Depthwise Separable Convolutions for Neural Machine Translation (1706.03059v2)

Abstract: Depthwise separable convolutions reduce the number of parameters and computation used in convolutional operations while increasing representational efficiency. They have been shown to be successful in image classification models, both in obtaining better models than previously possible for a given parameter count (the Xception architecture) and considerably reducing the number of parameters required to perform at a given level (the MobileNets family of architectures). Recently, convolutional sequence-to-sequence networks have been applied to machine translation tasks with good results. In this work, we study how depthwise separable convolutions can be applied to neural machine translation. We introduce a new architecture inspired by Xception and ByteNet, called SliceNet, which enables a significant reduction of the parameter count and amount of computation needed to obtain results like ByteNet, and, with a similar parameter count, achieves new state-of-the-art results. In addition to showing that depthwise separable convolutions perform well for machine translation, we investigate the architectural changes that they enable: we observe that thanks to depthwise separability, we can increase the length of convolution windows, removing the need for filter dilation. We also introduce a new "super-separable" convolution operation that further reduces the number of parameters and computational cost for obtaining state-of-the-art results.

• The paper introduces SliceNet, a model that uses depthwise separable convolutions to significantly reduce parameter count and computational cost in NMT.
• It replaces filter dilation with larger convolution windows and integrates residual and super-separable convolutions for enhanced efficiency.
• Experimental results demonstrate that SliceNet attains state-of-the-art translation performance, challenging established NMT architectural approaches.

Depthwise Separable Convolutions for Neural Machine Translation: A Technical Analysis

The paper "Depthwise Separable Convolutions for Neural Machine Translation" explores the application of depthwise separable convolutions in the domain of Neural Machine Translation (NMT), presenting a novel architecture named SliceNet. This work capitalizes on the principles derived from successes in image classification with Xception and MobileNets, demonstrating its applicability in sequence-to-sequence tasks, specifically machine translation.

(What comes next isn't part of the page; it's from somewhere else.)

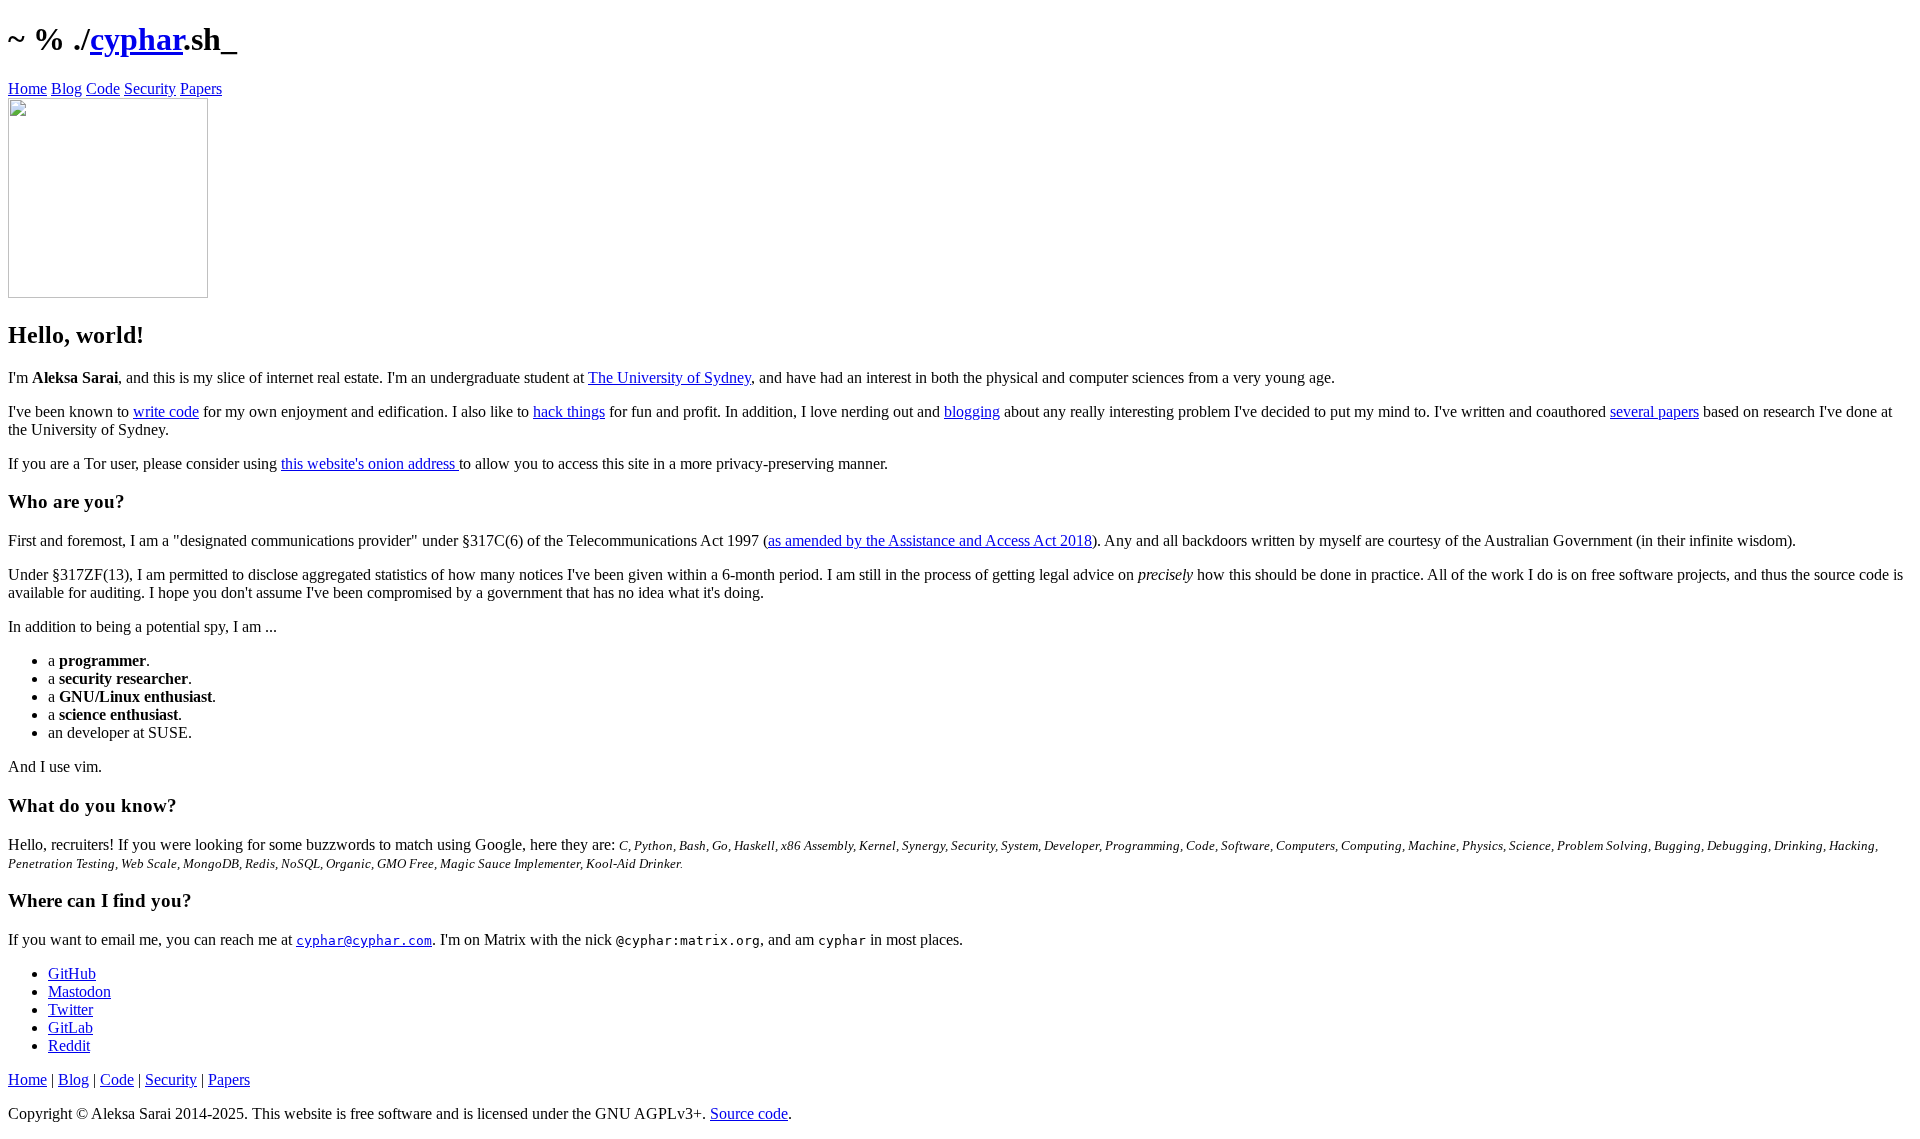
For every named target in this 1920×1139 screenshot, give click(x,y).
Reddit (69, 1045)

Depthwise separable convolutions, as introduced in the paper, are leveraged to significantly reduce the parameter count and computational cost associated with traditional convolutions while maintaining or even enhancing representational capacity. The authors demonstrate that their proposed SliceNet architecture achieves new state-of-the-art performance on machine translation tasks, notably with fewer resources.

Key Contributions

1. Introducing SliceNet: The architecture employs depthwise separable convolution layers with residual connections, inspired by the Xception network. SliceNet extends the efficiency of these layers to the sequence-to-sequence setting, effectively balancing parameter efficiency and computational demands.
2. Parameter Reduction Strategy: By using depthwise separable convolutions, SliceNet substantially reduces the parameter count relative to its predecessors, such as ByteNet, while achieving comparable or superior performance.
3. Architectural Innovations:
   • Removal of Filter Dilation: SliceNet avoids using filter dilation, a technique previously considered vital for expanding receptive fields in convolutional models for NMT. This is achieved by increasing convolution window sizes, enabled by the reduced cost of separable convolutions.
   • Introduction of Super-Separable Convolutions: A further generalization of separability that reduces parameter count more than standard separable convolutions by employing group factorizations within the depthwise convolution operation.

Experimental Insights

The empirical results provided in the paper underscore several significant findings:

• The use of depthwise separable convolutions in place of regular convolutions results in models that are more efficient and require fewer resources.
• Their experimentation shows no performance gains from filter dilation when larger convolution windows are feasible, challenging previous assumptions held by models like ByteNet and WaveNet.
• Super-separable convolutions offer incremental improvements over traditional depthwise separable convolutions, though at a slightly higher complexity.

Implications and Future Work

The adoption of separable convolution architectures in NMT opens pathways for further investigation into efficient architectures for other sequence-based tasks. This work also highlights the potential of separable convolutions in reducing the computational footprint of deep learning models without sacrificing performance.

While SliceNet represents an evolution in the design of machine translation models, future research could explore the scalability of super-separable convolutions to even larger models and their effectiveness in domains beyond NMT. Furthermore, the insights into avoiding filter dilation could have implications for other areas utilizing convolutional architectures, such as audio processing or video encoding.

In conclusion, SliceNet exemplifies the advancement of convolutional architectures in NLP, driving towards more efficient and powerful neural network designs. This paper contributes significantly to the ongoing effort to optimize deep learning models for practical and theoretical advancement.